# XM, Sirius Could Halt Radio Production



## Nick (Apr 23, 2002)

The country's top two satellite radio companies may temporarily shut down production
of units for retail to address the recent inquiries from the Federal Communications
Commission. A Forbes report cites a Banc of America Securities analyst that said
both Sirius and XM may "suspend retail shipments of certain radios" to deal with the
FCC investigation.

To date, the FCC inquiries have been limited to XM's SKYFi2 and Audiovox Xpress.
The regulatory agency said the transmitter for these devices is not in compliance
with the operating bandwidth specs of the FCC's rules for related emission limits.
The FCC is looking into whether other XM devices and some Sirius models may
have compliance issues as well.

In addition, XM radio receivers containing FM modulators have been pulled from
company kiosks and online stores.
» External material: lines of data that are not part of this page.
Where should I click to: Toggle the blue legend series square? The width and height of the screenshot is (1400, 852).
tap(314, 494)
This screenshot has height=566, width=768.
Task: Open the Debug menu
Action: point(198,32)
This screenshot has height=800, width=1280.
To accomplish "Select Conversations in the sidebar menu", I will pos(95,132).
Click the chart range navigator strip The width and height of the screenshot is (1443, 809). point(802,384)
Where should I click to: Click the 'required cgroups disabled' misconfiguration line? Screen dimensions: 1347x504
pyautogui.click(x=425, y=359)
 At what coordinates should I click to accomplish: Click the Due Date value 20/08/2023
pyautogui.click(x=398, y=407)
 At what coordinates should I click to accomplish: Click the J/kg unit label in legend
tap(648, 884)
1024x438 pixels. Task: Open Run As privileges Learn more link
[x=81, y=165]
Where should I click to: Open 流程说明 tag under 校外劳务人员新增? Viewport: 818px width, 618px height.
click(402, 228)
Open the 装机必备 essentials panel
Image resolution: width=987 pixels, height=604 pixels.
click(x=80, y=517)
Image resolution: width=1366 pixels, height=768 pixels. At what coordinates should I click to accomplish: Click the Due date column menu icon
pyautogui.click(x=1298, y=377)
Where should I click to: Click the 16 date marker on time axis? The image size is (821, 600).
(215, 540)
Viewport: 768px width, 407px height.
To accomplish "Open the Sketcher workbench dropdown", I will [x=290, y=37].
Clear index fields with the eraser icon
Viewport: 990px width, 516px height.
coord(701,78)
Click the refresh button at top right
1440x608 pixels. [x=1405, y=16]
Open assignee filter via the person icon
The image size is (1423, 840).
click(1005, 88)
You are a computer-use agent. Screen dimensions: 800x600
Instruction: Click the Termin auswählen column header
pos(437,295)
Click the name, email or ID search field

The exception is the Pioneer Inno, which has
the ability to download firmware to solve the problem with the receivers.

The problem also stems from the investigation into FM emissions from the receivers
in which the commission has yet to hand down a decision. Two weeks ago, Audiovox
stopped shipping its Xpress Model XMCK10 XM satellite radio receivers when notified
that the models did not comply with FCC bandwidth or emission regulations.

www.SkyRetailer.com - used with permission


----------



## deraz (Sep 25, 2004)

Sirius' uints have already been fixed:

from rwonline.com:

Sirius: FM Modulated Radios Fixed After FCC Inquiry
Sirius Satellite Radio says a couple of its radio manufacturing partners also heard from the FCC recently about FM modulated products exceeding commission emission limits and those products have been fixed.

The full article is here.


----------



## Geronimo (Mar 23, 2002)

Welltoday's press release from Directed electronics Sirius still has some worries. Meanwhile the XM Sky Fi2 seems to have passed FCC scrutiny. http://www.radioink.com/HeadlineEntry.asp?hid=134009&pt=todaysnews


----------